Bryan is Here!!!!

Tuesday, May 25, 2010

IVF Here we come

Yep, you read that right.  We had a phone consult with Dr. RE last night, and it looks like we are headed down the IVF road.  I don't have a ton of time right now, but I wanted to get you guys an update.  We'll get more specifics when I start my next cycle, but we could be looking at retrieval and transfer in late July!  I'm excited and scared and anxious and nervous and hopeful and a whole bunch of other emotions all mixed up.

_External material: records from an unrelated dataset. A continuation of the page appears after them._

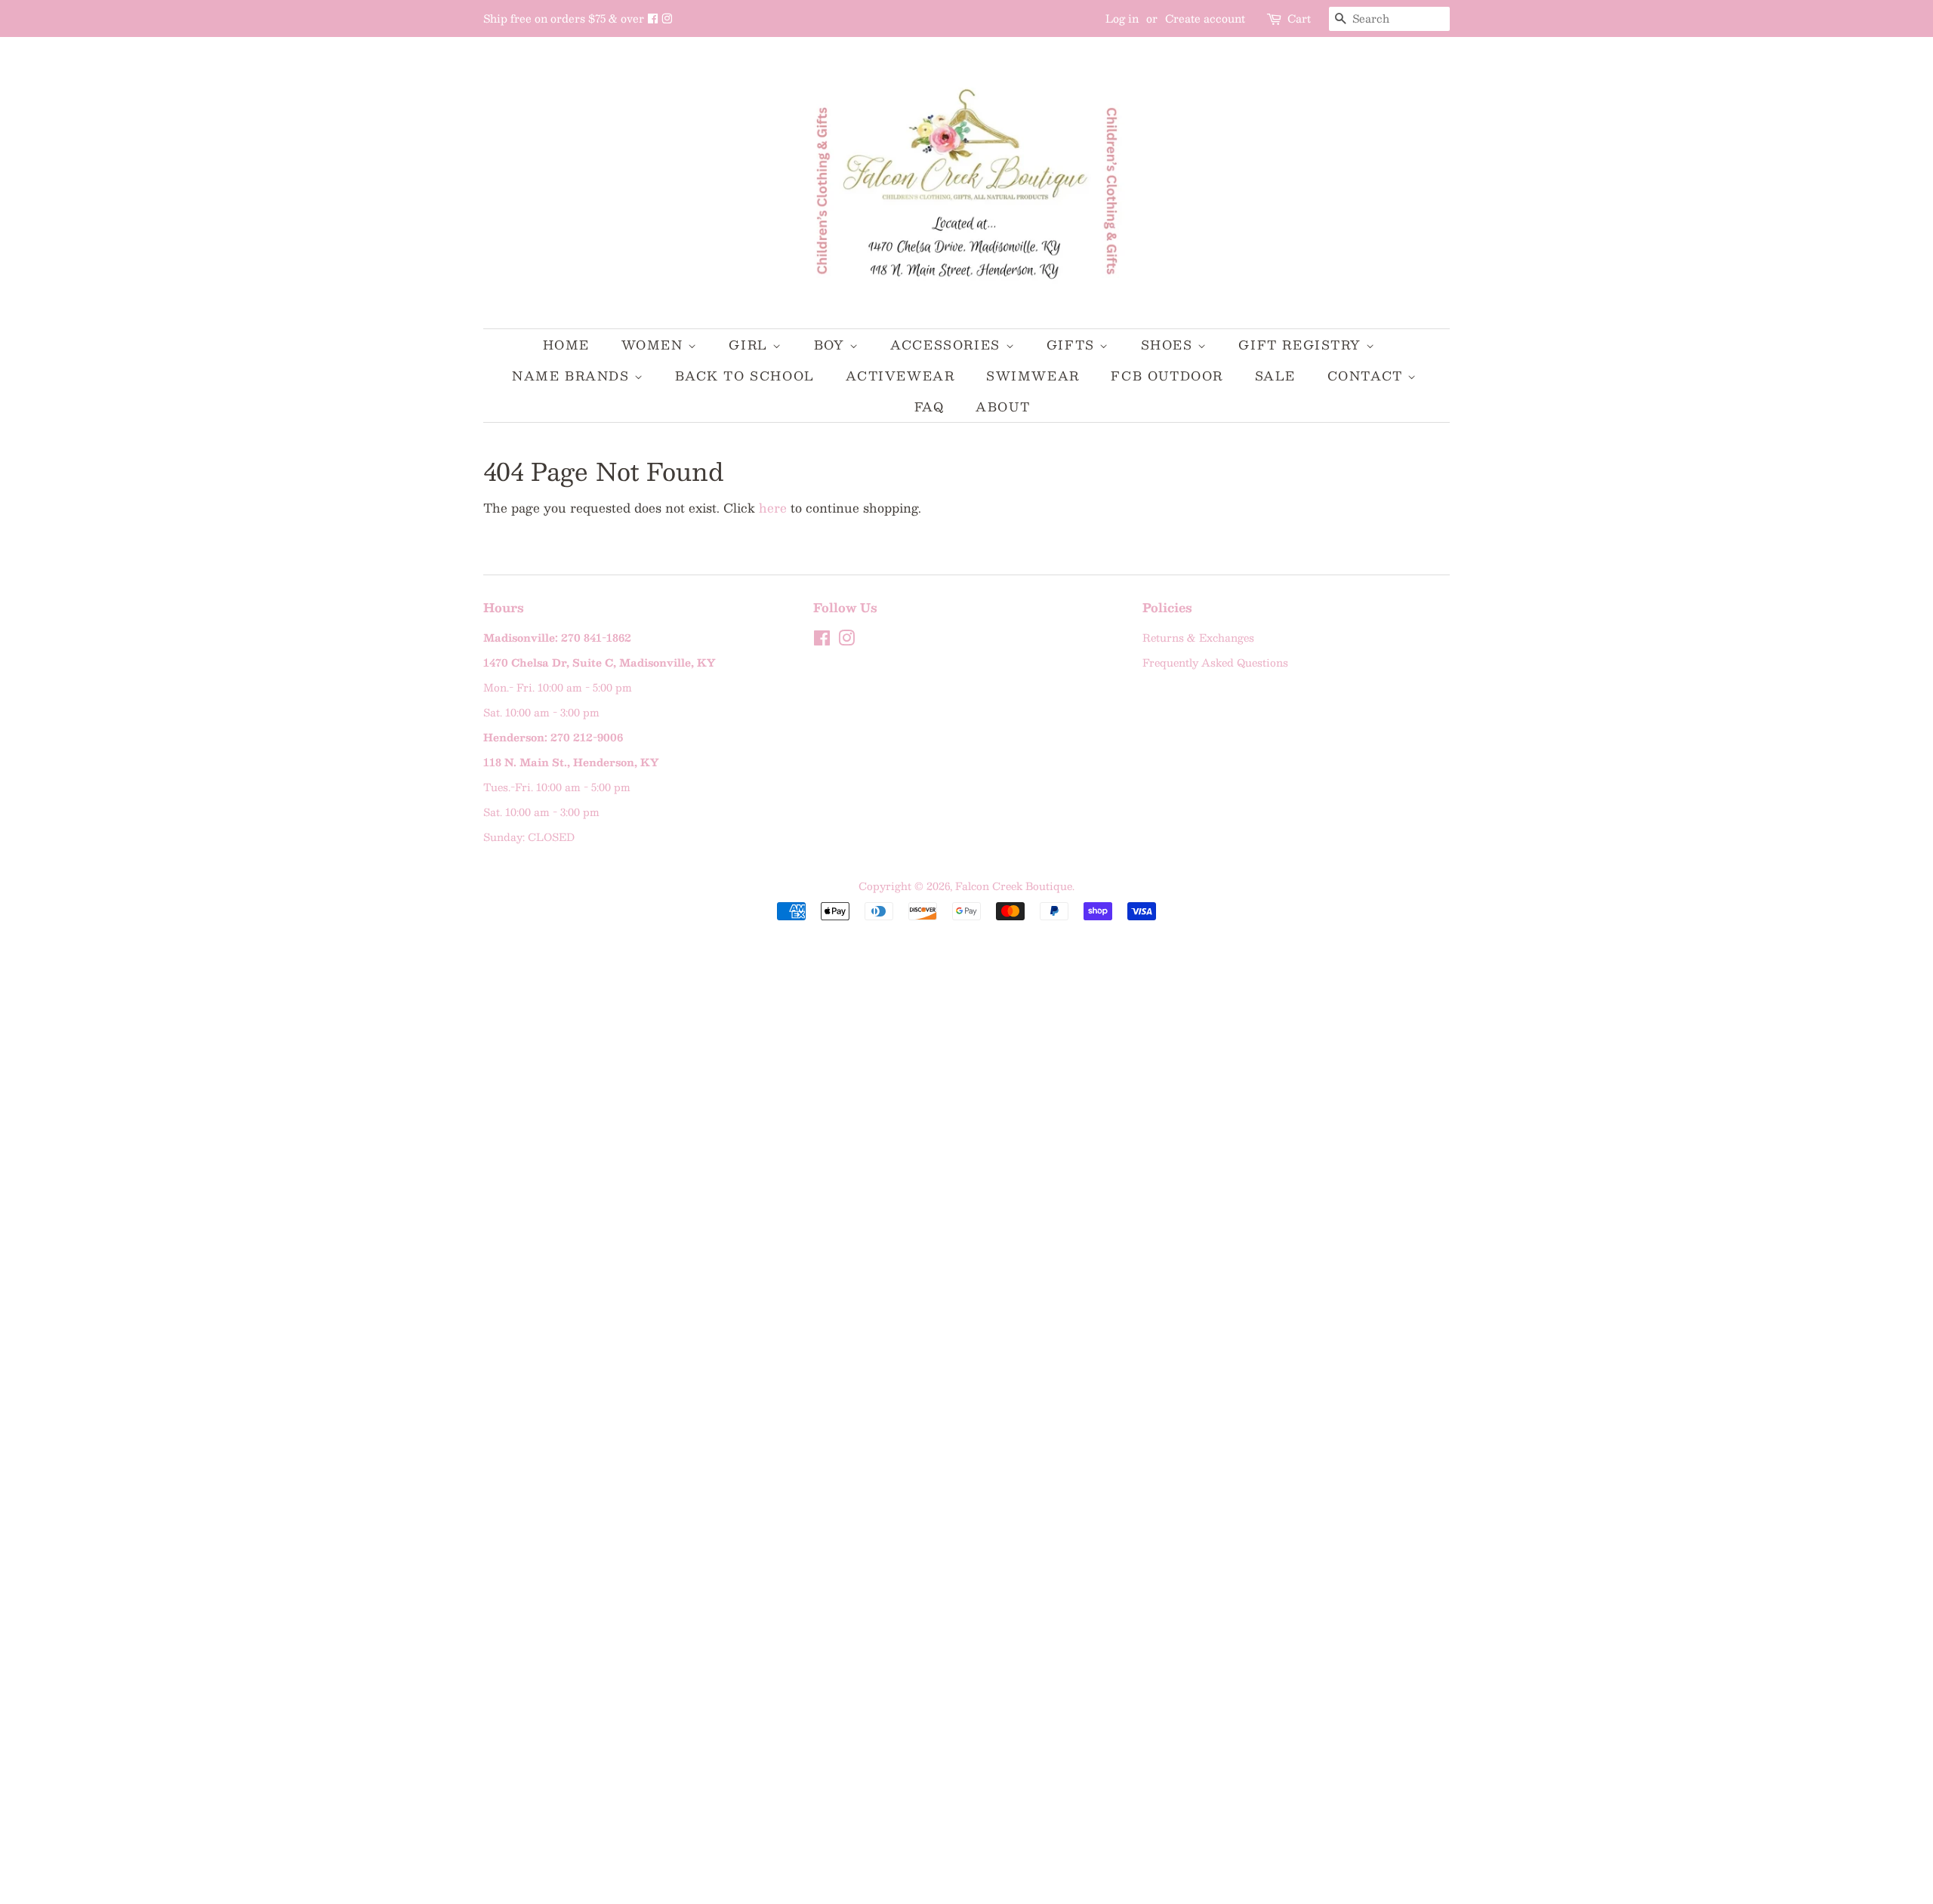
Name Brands (573, 375)
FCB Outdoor (1167, 375)
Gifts (1073, 344)
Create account (1205, 18)
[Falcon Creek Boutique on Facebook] (654, 18)
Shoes (1169, 344)
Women (655, 344)
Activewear (900, 375)
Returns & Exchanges (1198, 637)
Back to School (744, 375)
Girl (750, 344)
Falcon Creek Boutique (1013, 886)
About (1003, 406)
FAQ (929, 406)
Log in (1122, 18)
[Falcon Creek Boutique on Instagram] (666, 18)
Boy (831, 344)
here (773, 508)
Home (566, 344)
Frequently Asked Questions (1215, 662)
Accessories (947, 344)
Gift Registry (1301, 344)
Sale (1275, 375)
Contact (1367, 375)
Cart (1299, 18)
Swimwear (1033, 375)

Dr. RE said the best thing yesterday that totally wraps up how I've feeling about all of the issues we've been facing:
                "Little problems don't add up, they multiply logarithmically"
And so appropriate for the mathematician in me :-)  Anyway, that's all I have for now, I'll write a longer update when I don't have 4 deadlines looming!

Thursday, May 13, 2010

Got the call finally...negative. I didn't think I'd be this upset but I am...This sucks.

Still Waiting...

UGH Seriously! How long does it take to run a beta and call a patient with results???  I had my blood drawn at 7 am people!  That was almost 7 hours ago!!!

GRRRRR

Wednesday, May 12, 2010

Beta Tomorrow

I'm been so crazy busy lately, I've barely had time to think straight.  I'm thankful though, because other than Sunday I haven't really had time to think about the fact that I'm in the 2ww.  A even had to remind me on 2 different occasions that I couldn't have a drink (as much as I may have wanted or needed one).  My beta is tomorrow, and frankly all that positive energy I had 2 weeks ago is gone.  I'm having little twinges of symptoms here and there...nausea that lasts an hour...crazy odd heartburn one day...some tenderness in my bre@sts...but nothing major, and certainly nothing like the last pregnancy.  I just don't feel pregnant.  I know I know, lots of women don't even know they are pregnant until WEEKS after they should because they have no symptoms, and every pregnancy is different, shoot even Kate who knows shes almost 8 weeks pregnant isn't feeling anything (which is cause her all sorts of doubt by the way, head over and leave her a virtual hug if you have a minute).  I'm so guarded anymore.  I can't even bring myself to take an at home test because I don't want to start into that empty white space anymore.  I don't want to see that word NOT ever again. 

And yet I know that if I am pregnant, my due date will be January 18th.  2 days after my Fathers 61st birthday.  That would just be awesome.  I shared a birthday with my grandfather, and it always made me feel so special as a kid.  To have my child share that with their grandfater would be too awesome.

Today is DRAGGING by.  Tomorrow probably will too.  Blood draw at 7am, I don't expect a call until after 3. UGH.